_REQUIREMENT 1_
In the text on hydrogen purification, how pure can the hydrogen get after going through multiple pressure swing adsorption cycles?
_REQUIREMENT 2_
Rewrite the paragraph of the hydrogen purification text that begins "(i) Cryogenics plus methanation" as a short list of steps, keeping its main facts.
_REQUIREMENT 3_
Pick up the text on hydrogen purification after its last sentence and keep writing it.

_SELECTED EXCERPT_
###

Hydrogen recovery is in the range of 95% v/v, with purity above 98% v/v obtainable. In addition to the general description of the purification processes presented earlier, four of the major process techniques for achieving this level of purity are:

(i) Cryogenics plus methanation, which utilizes a cryogenic process whereby carbon monoxide is liquefied in a number of steps until hydrogen with a purity of on the order of 98% is produced. The condensed carbon monoxide, which would contain methane, is then distilled to produce pure carbon monoxide and a mixture of carbon monoxide and methane. The hydrogen stream is taken to a shift converter where the remaining carbon monoxide is converted to carbon dioxide and hydrogen. The carbon dioxide is removed and any further carbon monoxide or carbon dioxide can be removed by methanation. The resulting hydrogen stream typically has purity on the order of 99.7% v/v.

(ii) Cryogenics plus pressure swing adsorption (PSA), which utilizes the similar sequential liquefaction of carbon monoxide until hydrogen having 98% purity is obtained. Again, the carbon monoxide stream can be further distilled to remove methane until it is essentially pure. The hydrogen stream is then allowed to go through multiple pressure swing adsorption cycles until the hydrogen purity is as high as 99.999% v/v.

(iii) Methane-wash cryogenic process utilizes the principle of carbon monoxide absorption in a liquid methane stream so that the hydrogen stream produced contains only low levels (on the order of parts per million) of carbon monoxide but about 5 to 8% v/v methane. Hence, the hydrogen stream may have purity on the order of only 95% v/v. However, the liquid carbon monoxide/methane stream can be distilled to produce a pure carbon monoxide stream and a carbon monoxide/methane stream, which can be used as fuel.

###

_THE DATA_
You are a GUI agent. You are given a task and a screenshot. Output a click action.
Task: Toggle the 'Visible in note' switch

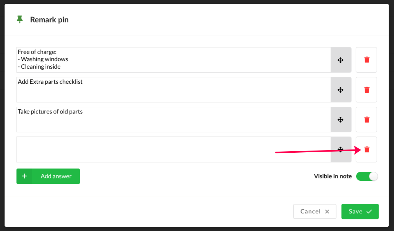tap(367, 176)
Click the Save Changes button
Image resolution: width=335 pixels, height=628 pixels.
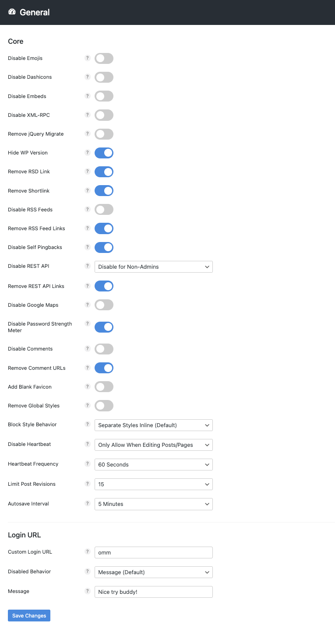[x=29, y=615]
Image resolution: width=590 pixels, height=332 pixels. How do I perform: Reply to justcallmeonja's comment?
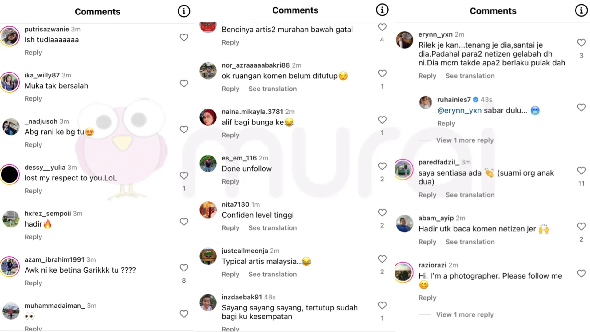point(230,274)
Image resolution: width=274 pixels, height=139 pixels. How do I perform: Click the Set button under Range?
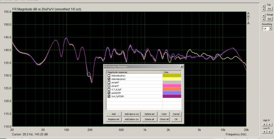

###

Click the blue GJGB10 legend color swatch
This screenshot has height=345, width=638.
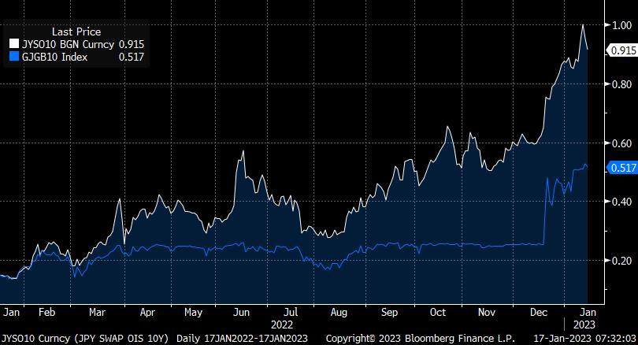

###

_EXERCISE ANSWER 1_
As high as 99.999% v/v.

_EXERCISE ANSWER 2_
- Carbon monoxide is liquefied in several cryogenic steps until the hydrogen is about 98% pure.
- The condensed carbon monoxide, which contains methane, is distilled into pure carbon monoxide and a carbon monoxide/methane mixture.
- In a shift converter, the carbon monoxide left in the hydrogen stream is converted to carbon dioxide and hydrogen.
- The carbon dioxide is removed, and methanation can remove any further carbon monoxide or carbon dioxide.
- The final hydrogen stream is usually about 99.7% v/v pure.

_EXERCISE ANSWER 3_
(iv) COsorb process utilizes copper ions (cuprous aluminum chloride, CuAlCl₄) in toluene to form a chemical complex with the carbon monoxide to separate it from hydrogen, nitrogen, carbon dioxide, and methane. This process can capture about 96% of the available carbon monoxide to produce a stream of greater than 99% purity. On the other hand, water, hydrogen sulfide, and other trace chemicals can poison the copper catalyst and must be removed prior to the reactor.

Although the efficiency of cryogenic separation decreases with a content of low carbon monoxide in the feed, the COsorb process is able to process gas streams with low carbon monoxide content much more efficiently.

6.4.2 Oil-water separation

The typical oil-water separation process occurs in a device designed to separate gross amounts of oil and suspended solids from the effluents of petroleum and gas processing. The most common type of separator is the API separator, which is a gravity separation device designed by using the specific gravity difference between the oil and water (depending on the pressure, the gas remains in the volatile state) while the oil and water separate from stream as liquids (Mokhatab et al., 2006; Speight, 2007). Based on that design criterion, any suspended solids settle to the bottom of the separator as a sediment layer, the oil will rise to the top of the separator, and the wastewater will be the middle layer between the oil on the top and the solids on the bottom.

Typically, the oil layer is skimmed off and subsequently reprocessed or disposed of, and the bottom sediment layer is removed by a chain and flight scraper (or similar device) and a sludge pump. The water layer is sent to further treatment consisting usually of a dissolved air flotation unit for further removal of any residual oil and then to some type of biological treatment unit for removal of undesirable dissolved chemical compounds.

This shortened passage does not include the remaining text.